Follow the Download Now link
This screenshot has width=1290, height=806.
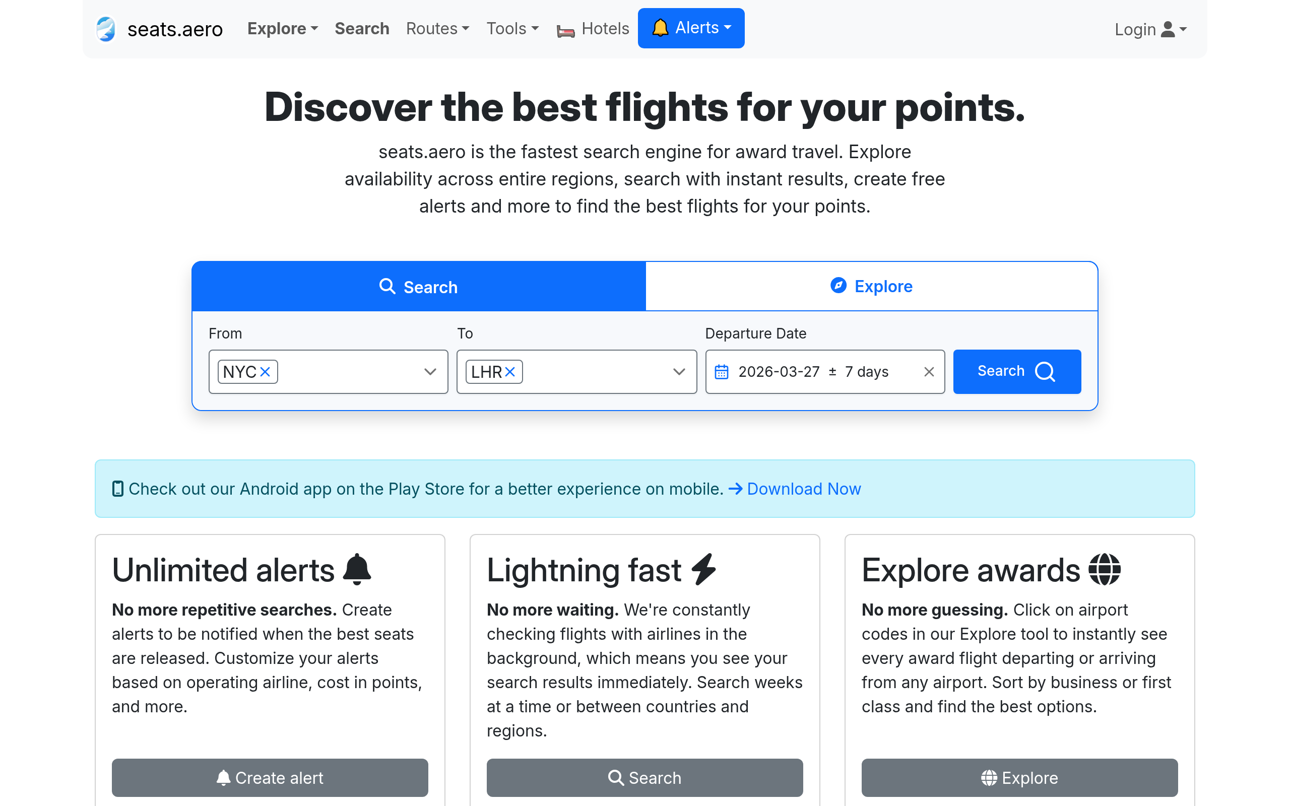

○ ○ ○ ○ ○

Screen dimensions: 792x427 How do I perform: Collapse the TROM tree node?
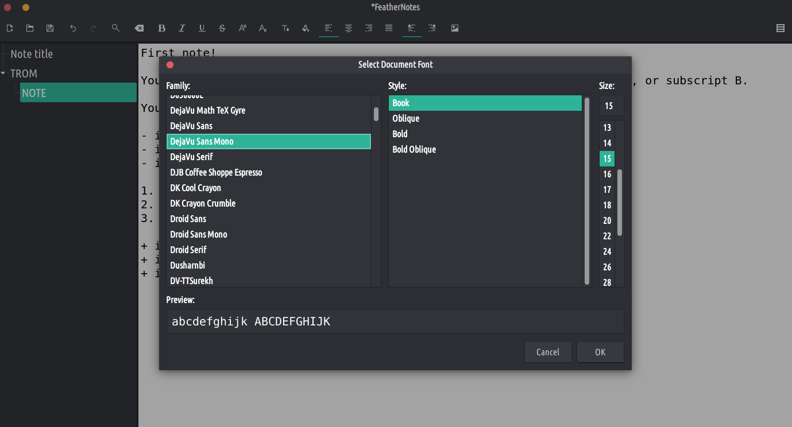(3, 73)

○ ○ ○ ○ ○

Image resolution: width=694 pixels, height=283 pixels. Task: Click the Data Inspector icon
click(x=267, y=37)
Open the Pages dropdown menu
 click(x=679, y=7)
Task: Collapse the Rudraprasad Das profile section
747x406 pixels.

○ ○ ○ ○ ○

Your answer should be the exact lines above from the one with "Follow the Download Now link" through the one with "This screenshot has width=1290, height=806.", both included, and nothing besides.

- [Answer]
Follow the Download Now link
This screenshot has width=1290, height=806.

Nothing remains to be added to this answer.